===== Provided material =====
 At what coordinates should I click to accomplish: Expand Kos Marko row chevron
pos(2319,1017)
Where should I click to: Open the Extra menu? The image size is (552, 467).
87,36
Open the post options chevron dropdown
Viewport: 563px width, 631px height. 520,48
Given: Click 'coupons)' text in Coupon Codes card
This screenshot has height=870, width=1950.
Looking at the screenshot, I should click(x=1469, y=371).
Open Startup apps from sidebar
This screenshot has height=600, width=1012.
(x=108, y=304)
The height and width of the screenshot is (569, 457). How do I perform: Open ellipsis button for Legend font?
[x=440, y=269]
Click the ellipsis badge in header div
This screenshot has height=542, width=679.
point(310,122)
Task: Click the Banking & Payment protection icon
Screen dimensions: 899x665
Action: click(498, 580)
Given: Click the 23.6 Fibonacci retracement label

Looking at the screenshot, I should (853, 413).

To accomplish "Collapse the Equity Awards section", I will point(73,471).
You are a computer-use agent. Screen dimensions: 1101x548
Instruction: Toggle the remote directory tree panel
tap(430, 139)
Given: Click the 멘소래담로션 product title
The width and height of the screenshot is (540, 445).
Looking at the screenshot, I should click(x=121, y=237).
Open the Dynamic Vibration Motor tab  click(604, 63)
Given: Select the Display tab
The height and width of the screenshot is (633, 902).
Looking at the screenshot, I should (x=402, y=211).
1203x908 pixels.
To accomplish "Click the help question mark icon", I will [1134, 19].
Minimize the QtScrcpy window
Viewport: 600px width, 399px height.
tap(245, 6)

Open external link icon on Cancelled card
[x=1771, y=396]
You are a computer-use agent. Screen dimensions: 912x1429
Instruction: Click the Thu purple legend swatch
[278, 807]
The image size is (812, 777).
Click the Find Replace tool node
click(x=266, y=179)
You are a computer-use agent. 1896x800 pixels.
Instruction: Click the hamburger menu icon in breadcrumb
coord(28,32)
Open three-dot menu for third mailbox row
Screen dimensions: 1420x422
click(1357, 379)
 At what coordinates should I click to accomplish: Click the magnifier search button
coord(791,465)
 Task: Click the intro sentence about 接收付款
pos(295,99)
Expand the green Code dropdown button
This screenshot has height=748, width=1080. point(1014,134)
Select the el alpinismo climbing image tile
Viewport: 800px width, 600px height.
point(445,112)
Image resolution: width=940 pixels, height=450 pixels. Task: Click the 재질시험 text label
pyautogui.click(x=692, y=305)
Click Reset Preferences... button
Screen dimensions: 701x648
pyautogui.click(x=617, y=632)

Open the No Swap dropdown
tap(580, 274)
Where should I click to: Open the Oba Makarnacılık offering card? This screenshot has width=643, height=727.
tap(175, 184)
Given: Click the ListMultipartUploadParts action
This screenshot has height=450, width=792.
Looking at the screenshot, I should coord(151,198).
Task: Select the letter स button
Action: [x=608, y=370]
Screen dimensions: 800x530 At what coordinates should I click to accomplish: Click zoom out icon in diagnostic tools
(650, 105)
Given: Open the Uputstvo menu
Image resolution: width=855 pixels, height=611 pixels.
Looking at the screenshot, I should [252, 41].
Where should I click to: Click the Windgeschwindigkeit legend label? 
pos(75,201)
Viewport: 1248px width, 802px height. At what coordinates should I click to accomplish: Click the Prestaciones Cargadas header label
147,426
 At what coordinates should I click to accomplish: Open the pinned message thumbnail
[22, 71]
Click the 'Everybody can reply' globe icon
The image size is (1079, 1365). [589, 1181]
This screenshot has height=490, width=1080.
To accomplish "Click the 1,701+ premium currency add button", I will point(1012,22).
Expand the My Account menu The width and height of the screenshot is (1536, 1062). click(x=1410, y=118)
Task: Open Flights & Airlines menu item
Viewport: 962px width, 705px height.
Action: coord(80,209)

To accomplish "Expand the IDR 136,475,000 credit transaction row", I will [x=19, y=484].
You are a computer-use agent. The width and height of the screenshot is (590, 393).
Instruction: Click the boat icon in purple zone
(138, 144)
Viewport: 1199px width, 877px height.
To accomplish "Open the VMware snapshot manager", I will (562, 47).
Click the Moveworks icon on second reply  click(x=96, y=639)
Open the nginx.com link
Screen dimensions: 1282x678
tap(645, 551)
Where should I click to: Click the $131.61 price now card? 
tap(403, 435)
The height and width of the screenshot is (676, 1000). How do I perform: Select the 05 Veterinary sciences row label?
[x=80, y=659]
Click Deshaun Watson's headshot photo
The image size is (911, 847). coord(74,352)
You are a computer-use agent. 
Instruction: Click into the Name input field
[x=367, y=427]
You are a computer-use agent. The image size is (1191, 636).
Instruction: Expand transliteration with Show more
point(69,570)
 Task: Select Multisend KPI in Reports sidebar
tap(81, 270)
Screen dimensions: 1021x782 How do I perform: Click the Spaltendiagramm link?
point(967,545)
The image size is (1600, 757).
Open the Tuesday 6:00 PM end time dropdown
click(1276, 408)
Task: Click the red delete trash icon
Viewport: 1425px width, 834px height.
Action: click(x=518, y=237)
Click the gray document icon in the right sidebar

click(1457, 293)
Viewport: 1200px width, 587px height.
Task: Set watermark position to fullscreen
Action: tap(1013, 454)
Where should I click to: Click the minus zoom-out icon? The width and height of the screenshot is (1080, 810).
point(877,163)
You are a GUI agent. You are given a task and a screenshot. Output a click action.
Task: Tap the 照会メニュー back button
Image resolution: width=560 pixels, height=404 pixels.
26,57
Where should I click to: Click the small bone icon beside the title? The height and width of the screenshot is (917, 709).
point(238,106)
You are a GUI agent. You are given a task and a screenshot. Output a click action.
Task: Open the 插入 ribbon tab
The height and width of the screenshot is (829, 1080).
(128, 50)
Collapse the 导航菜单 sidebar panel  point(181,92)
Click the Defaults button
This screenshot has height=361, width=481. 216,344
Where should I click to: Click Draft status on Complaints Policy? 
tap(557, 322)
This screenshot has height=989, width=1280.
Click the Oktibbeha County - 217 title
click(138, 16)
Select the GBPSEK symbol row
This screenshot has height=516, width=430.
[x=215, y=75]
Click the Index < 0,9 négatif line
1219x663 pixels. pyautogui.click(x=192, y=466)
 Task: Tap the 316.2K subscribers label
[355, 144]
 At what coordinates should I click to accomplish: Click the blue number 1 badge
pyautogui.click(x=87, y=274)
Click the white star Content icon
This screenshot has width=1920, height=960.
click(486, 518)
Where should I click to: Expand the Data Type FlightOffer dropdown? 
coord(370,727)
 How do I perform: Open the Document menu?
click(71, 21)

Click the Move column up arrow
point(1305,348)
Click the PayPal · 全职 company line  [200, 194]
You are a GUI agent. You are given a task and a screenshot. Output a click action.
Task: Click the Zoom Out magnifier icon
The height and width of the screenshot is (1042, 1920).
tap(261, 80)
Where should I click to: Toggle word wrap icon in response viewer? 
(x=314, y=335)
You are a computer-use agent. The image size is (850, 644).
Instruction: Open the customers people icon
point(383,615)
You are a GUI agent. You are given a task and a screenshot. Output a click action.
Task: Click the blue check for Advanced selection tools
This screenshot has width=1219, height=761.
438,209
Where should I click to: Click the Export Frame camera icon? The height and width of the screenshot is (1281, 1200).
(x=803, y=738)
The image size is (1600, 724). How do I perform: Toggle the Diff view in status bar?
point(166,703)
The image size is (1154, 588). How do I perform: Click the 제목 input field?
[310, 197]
=====
## What is being asked:
Wherever the word "Collapse" occurs in the data above, copy the line it sits in.

## Answer space:
To accomplish "Collapse the Equity Awards section", I will point(73,471).
Collapse the 导航菜单 sidebar panel  point(181,92)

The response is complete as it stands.